» Data in this exercise

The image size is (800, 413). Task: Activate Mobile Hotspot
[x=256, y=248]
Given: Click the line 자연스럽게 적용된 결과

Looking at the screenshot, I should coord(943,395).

...

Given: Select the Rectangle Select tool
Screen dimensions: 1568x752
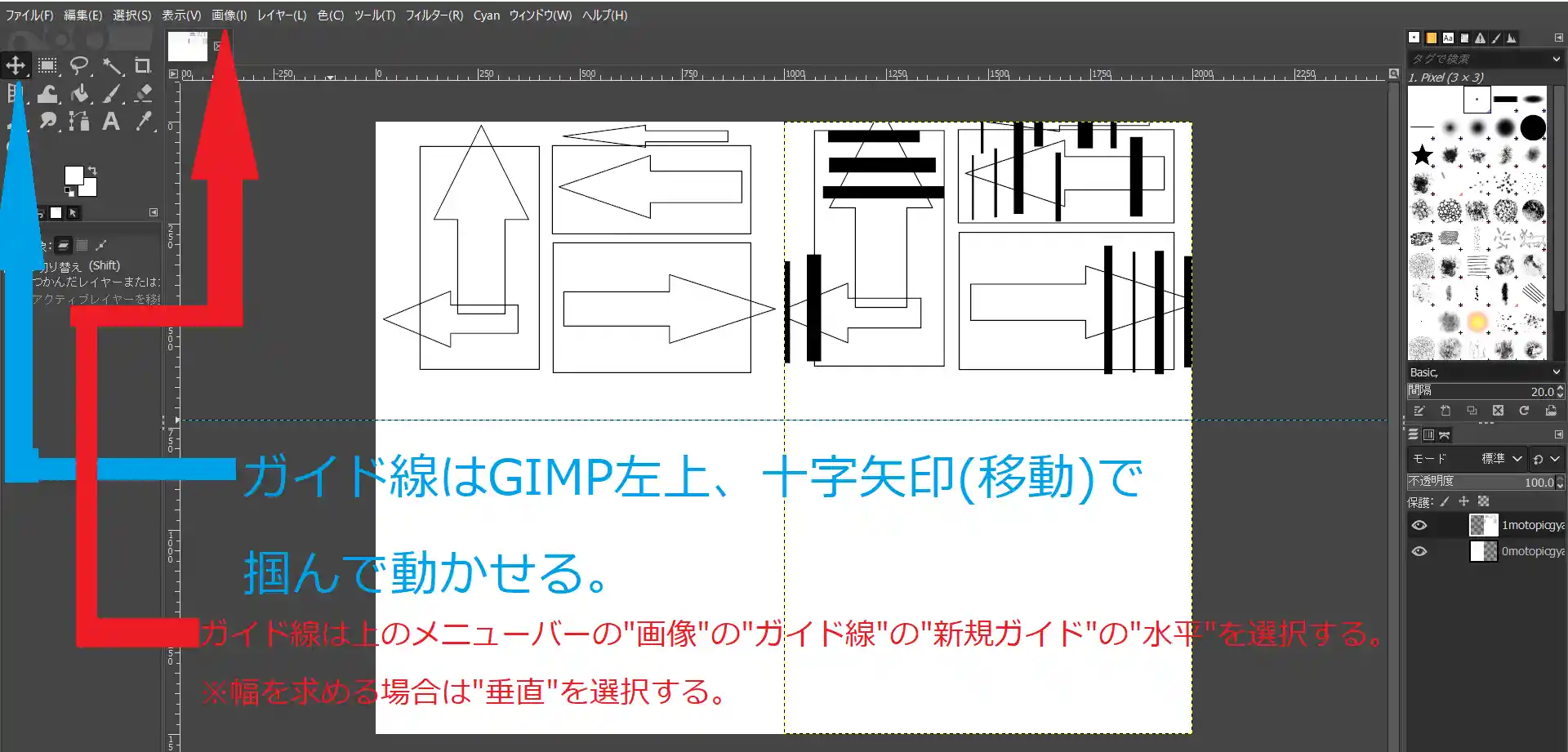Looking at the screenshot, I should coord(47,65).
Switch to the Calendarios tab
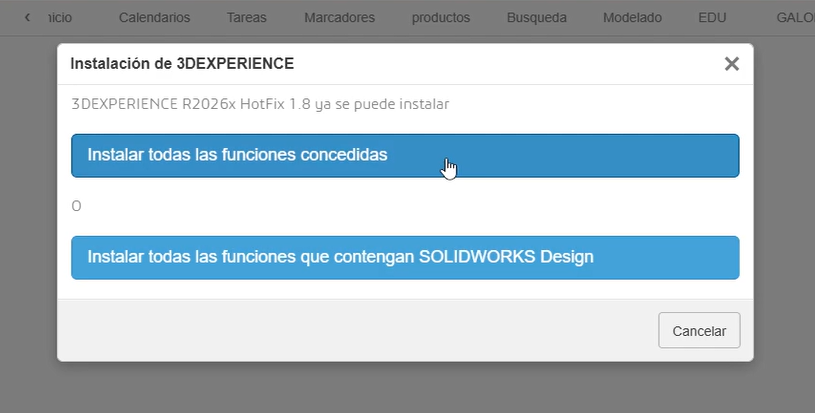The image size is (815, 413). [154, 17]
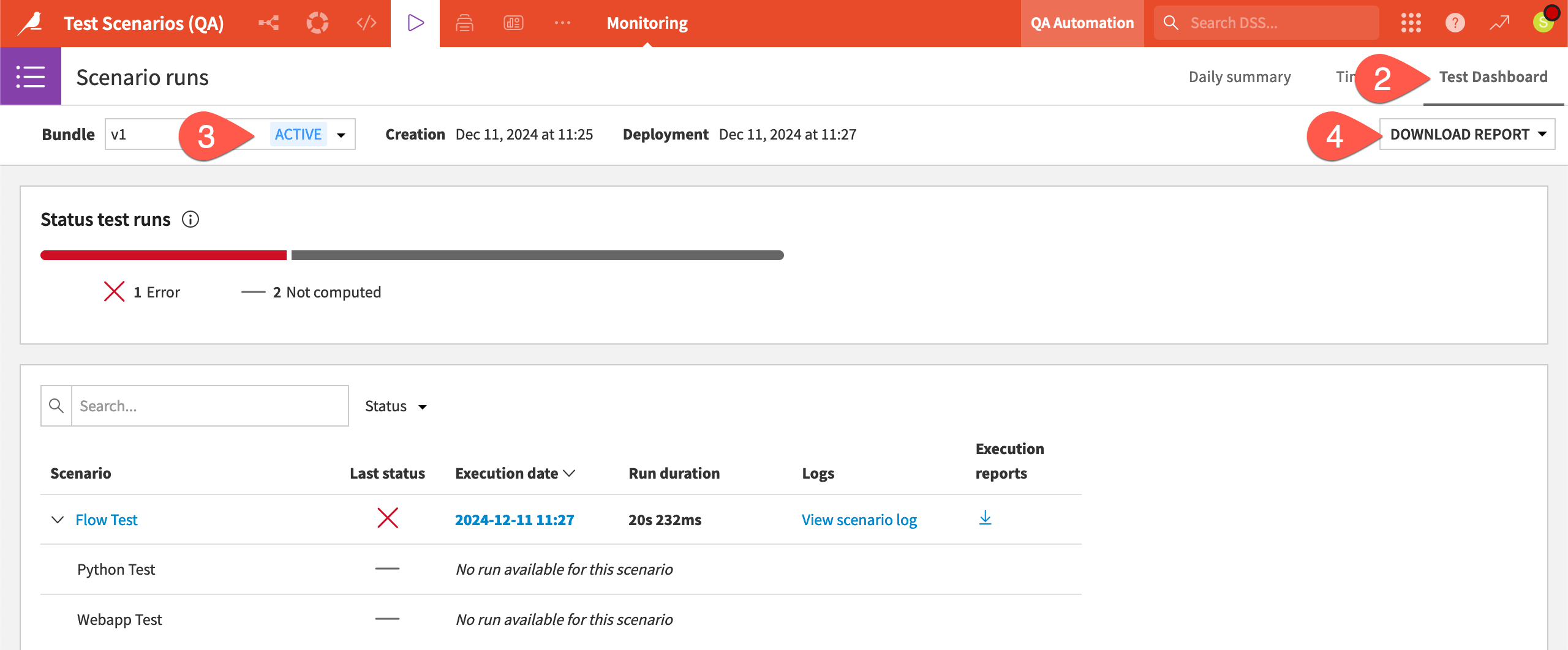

--

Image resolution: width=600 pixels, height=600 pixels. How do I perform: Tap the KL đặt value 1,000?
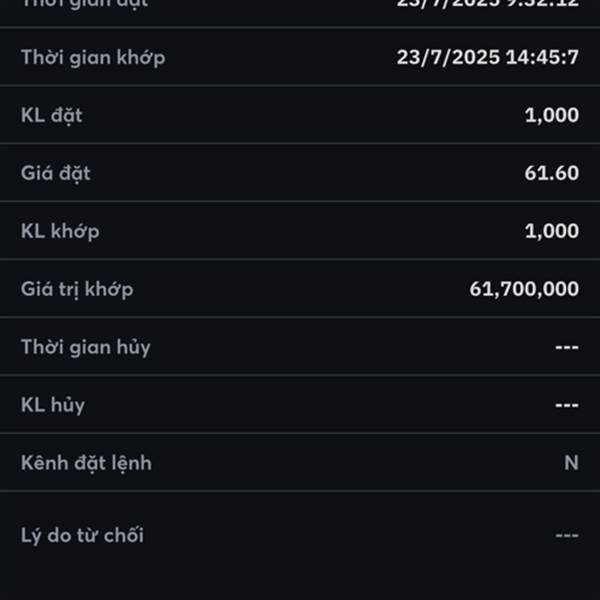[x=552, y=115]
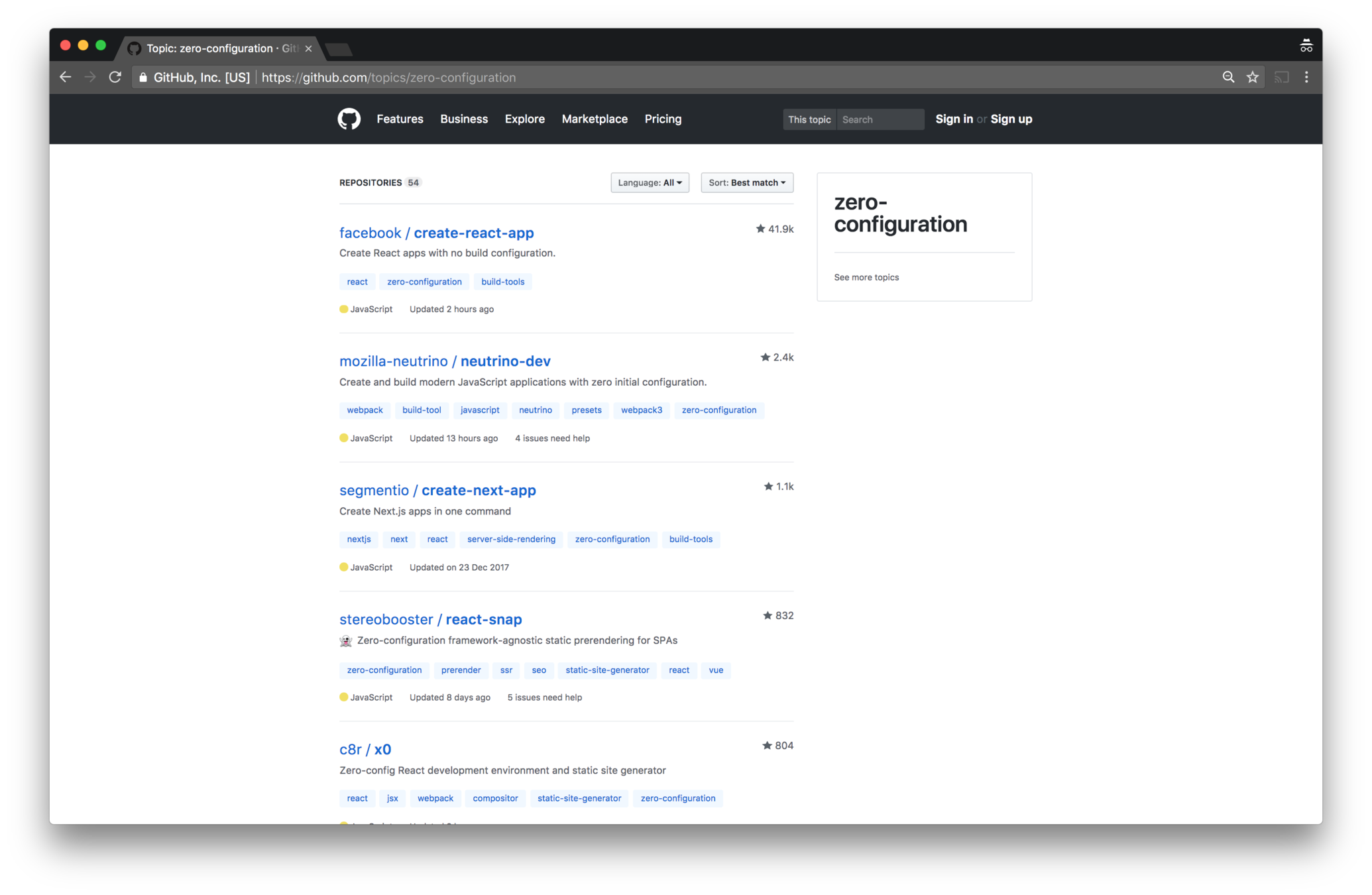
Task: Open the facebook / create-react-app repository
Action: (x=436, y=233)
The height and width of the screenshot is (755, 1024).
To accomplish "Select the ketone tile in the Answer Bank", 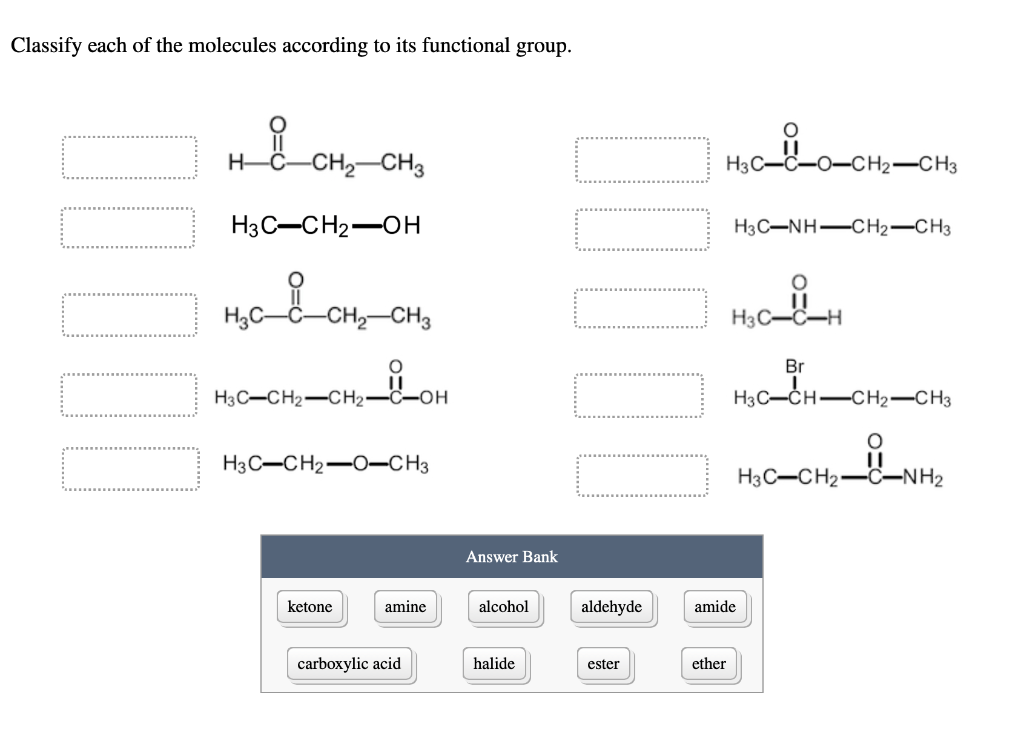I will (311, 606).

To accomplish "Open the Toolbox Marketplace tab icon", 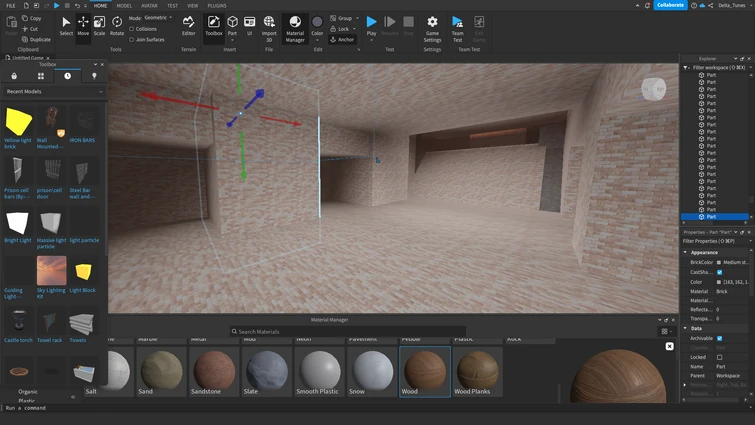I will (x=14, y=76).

» Short exercise
Rewrite the stretch of rows from the line containing "The image size is (800, 413)." through the line containing "Looking at the screenshot, I should coord(943,395).", swapping "Mobile Hotspot" for "Personal Hotspot" and keeping everything else the same.

» Task result
The image size is (800, 413). Task: Activate Personal Hotspot
[x=256, y=248]
Given: Click the line 자연스럽게 적용된 결과

Looking at the screenshot, I should coord(943,395).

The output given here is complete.